At the time, I was in a creative nonfiction writing class, and I took mental notes the entire time Ira was speaking, continuing to prioritize knowledge above all things. He described his discovery through his early years at National Public Radio about what made a good story. A good story was like a train leaving a station. Like a train picked up speed slowly, it had a destination. A story picks up speed slowly, as one action leads to another and another. And finally, you take a moment to pause, to reflect, to globalize the experience so others can relate — a destination. A storyteller then repeats the exercise until the whole story is told.
But what good are stories?
This was where I stopped intellectualizing and started listening — started actually learning something from the experience.

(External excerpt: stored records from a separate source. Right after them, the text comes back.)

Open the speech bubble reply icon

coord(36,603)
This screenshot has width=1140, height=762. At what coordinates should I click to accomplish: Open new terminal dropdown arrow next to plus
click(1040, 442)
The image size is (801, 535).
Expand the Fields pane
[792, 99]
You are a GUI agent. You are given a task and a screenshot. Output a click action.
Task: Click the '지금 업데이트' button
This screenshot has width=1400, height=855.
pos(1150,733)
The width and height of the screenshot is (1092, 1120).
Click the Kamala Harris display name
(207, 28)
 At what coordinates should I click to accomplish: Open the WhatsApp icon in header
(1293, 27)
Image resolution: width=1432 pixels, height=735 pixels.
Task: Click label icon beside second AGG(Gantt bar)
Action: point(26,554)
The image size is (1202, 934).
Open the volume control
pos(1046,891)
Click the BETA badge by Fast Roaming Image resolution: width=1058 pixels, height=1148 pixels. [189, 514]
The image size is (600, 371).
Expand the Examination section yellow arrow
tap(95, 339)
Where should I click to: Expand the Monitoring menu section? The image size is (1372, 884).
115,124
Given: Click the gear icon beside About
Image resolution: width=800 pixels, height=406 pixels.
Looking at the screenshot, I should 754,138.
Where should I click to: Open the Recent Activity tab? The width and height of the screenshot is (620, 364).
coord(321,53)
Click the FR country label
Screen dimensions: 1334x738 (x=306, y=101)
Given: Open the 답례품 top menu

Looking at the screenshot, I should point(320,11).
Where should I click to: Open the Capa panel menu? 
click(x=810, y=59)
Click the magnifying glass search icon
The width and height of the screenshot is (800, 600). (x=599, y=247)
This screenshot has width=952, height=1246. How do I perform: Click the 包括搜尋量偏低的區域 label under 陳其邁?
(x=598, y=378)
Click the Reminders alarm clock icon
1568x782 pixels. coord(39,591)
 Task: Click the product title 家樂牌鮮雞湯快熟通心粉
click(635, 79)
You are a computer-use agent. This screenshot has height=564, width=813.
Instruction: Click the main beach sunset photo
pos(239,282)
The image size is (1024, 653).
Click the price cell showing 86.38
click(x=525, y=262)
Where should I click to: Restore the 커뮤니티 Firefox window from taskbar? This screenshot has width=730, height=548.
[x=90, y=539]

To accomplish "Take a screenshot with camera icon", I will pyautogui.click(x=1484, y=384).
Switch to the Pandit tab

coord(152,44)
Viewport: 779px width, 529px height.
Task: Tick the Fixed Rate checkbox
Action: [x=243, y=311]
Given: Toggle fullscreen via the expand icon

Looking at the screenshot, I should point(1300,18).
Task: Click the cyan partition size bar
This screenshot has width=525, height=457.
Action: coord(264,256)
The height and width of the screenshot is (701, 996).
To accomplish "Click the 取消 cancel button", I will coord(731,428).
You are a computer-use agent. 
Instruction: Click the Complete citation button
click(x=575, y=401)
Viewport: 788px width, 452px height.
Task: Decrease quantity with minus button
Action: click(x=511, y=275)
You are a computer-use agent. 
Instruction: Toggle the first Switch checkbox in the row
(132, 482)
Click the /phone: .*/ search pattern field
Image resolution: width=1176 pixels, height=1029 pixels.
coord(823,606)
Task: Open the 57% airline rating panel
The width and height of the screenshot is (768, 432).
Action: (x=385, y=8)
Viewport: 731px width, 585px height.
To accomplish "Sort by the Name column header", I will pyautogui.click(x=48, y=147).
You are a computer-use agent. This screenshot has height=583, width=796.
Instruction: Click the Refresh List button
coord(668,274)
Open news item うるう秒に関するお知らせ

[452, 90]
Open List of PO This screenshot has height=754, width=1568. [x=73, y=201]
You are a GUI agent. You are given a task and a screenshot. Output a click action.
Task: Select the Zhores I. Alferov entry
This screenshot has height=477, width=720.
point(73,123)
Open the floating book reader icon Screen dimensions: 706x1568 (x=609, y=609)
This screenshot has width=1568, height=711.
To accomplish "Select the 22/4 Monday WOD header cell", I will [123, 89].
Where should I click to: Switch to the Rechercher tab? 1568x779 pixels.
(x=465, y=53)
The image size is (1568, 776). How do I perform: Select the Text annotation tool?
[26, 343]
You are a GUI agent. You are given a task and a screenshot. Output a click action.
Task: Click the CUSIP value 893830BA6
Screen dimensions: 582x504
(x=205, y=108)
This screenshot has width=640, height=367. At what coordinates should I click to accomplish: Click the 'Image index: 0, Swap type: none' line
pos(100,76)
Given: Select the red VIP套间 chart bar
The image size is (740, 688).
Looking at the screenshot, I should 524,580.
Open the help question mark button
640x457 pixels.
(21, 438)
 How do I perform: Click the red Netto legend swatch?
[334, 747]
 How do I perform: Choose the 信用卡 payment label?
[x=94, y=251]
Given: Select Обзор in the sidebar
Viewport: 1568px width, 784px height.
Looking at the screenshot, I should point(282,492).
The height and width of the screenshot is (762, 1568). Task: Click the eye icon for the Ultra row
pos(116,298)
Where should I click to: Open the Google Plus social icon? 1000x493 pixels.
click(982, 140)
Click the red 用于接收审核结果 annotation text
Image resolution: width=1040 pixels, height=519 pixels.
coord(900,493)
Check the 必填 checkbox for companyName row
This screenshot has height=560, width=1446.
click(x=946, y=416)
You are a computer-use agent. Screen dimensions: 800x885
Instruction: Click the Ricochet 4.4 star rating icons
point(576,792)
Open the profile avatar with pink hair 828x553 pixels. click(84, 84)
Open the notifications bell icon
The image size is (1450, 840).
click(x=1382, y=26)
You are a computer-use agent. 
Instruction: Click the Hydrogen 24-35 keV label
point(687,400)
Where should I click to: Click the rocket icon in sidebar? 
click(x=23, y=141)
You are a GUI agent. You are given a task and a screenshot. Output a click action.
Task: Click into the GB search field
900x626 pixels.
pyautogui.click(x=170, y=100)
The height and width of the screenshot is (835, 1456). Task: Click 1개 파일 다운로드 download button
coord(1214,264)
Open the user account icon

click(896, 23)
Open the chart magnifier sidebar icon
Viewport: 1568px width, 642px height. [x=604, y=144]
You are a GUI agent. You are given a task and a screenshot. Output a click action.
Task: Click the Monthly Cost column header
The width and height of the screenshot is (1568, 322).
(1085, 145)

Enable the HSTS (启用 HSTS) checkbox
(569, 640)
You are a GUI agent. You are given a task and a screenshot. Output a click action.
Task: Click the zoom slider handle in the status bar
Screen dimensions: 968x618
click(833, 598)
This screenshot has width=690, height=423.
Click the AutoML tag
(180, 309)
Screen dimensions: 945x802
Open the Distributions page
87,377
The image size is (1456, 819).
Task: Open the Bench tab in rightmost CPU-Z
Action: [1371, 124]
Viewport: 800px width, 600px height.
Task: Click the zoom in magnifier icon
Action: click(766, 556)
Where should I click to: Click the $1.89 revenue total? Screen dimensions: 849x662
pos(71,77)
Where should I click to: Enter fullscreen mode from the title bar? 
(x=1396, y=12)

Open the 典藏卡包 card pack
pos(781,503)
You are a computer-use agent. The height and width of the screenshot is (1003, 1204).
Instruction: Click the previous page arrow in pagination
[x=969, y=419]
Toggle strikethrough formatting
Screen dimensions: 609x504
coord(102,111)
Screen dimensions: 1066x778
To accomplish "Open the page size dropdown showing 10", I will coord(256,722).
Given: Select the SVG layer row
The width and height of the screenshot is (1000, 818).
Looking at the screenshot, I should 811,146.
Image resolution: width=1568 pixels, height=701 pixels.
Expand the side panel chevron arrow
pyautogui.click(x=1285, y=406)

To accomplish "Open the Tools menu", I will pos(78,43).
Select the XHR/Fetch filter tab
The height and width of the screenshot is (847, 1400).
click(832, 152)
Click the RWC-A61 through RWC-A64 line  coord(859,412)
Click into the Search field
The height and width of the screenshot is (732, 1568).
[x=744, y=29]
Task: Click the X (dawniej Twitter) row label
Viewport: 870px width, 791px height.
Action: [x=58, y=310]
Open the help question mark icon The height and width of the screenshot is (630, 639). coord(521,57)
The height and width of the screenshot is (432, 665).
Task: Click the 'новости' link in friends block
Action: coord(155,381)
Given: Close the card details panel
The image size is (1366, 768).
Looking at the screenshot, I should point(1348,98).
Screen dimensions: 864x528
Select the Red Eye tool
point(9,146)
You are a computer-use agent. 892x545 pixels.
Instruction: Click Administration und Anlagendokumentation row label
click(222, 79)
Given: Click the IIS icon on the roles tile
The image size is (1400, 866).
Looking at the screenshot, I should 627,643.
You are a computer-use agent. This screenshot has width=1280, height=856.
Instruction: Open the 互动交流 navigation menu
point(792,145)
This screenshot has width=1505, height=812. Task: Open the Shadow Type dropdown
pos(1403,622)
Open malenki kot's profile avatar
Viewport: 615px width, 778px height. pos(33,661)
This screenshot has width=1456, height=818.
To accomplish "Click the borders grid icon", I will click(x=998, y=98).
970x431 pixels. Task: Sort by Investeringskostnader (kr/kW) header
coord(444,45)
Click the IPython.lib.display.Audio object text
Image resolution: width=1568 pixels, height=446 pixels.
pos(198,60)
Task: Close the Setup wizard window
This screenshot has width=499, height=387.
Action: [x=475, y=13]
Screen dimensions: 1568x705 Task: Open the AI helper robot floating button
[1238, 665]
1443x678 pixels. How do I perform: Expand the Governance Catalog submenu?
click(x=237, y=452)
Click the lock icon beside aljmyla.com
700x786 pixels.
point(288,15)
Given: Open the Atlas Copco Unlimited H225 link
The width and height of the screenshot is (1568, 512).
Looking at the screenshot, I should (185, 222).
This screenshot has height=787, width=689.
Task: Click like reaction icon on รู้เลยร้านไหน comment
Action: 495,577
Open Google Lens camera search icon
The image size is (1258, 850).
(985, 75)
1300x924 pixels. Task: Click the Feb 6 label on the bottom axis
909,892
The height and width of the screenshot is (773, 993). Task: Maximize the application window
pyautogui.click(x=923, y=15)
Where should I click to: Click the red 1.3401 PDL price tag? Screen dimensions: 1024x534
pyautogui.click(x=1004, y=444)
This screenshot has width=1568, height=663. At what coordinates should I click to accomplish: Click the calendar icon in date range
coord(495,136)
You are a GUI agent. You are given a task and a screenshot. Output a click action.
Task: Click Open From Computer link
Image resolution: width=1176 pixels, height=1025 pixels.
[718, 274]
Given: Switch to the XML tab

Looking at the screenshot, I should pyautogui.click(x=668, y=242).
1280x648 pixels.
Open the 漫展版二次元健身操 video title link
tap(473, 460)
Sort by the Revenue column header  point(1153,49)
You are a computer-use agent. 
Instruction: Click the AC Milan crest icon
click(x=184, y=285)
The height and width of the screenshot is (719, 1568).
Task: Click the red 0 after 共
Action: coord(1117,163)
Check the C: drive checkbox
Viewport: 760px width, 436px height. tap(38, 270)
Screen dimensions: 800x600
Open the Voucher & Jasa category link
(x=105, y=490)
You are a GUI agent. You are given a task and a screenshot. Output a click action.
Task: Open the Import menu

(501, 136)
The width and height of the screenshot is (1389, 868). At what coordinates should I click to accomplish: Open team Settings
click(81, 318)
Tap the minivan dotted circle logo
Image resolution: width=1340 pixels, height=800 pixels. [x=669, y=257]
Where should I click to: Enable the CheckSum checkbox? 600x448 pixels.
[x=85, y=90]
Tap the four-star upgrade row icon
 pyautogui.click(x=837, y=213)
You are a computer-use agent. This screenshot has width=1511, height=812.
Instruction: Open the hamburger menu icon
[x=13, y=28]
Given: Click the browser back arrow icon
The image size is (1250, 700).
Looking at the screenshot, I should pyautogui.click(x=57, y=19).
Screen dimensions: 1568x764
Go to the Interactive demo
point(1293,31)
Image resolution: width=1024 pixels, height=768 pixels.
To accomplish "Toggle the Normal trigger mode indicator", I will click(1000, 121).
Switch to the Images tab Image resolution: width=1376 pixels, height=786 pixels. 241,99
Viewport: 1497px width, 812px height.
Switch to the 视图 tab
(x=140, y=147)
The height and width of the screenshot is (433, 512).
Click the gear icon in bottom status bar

Ira Glass beautifully retold the story of One Thousand and One Arabian Nights. A king, Shaharyar, is betrayed by his wife, which makes him go mad and believe that all women will, in the end, betray him. So every night for three years, the mad king takes a wife and has her executed the next morning, until he marries Scheherazade, his vizier’s beautiful and clever daughter. For 1001 nights in a row, Scheherazade tells Shaharyar a story, each time stopping at dawn with a cliffhanger, thus forcing him to keep her alive for another day so that she can complete the tale the next night. Scheherazade tells her husband stories about themselves — about whether women are actually evil, about women who offer love and turn it down, perishing as a result. She tells wonderful and interlocking stories, using narrative suspense to keep herself alive. She tells stories that help the king practice empathy, to imagine himself as the character in the story, to see the destinations that they reach, to live vicariously through the characters.
On the morning after the 1001th night, when Scheherazade has run out of stories, the king looks at her and says, “Your father must be worried about you.” Empathy, empathy through storytelling, had calmed Shaharyar’s mind. Ira Glass went on to say that “empathy is what makes us sane.”
The problem here, though, is that in order to empathize with each other — to understand what it is to experience life as someone else — we have to listen to other people’s stories.
This blog, this writing project, is about stories. It is about putting out into the world the story of a woman, the story of a marriage, the story of one person’s search for meaning. And it recognizes that everyone’s meaning is going to be different… but let me tell you my story.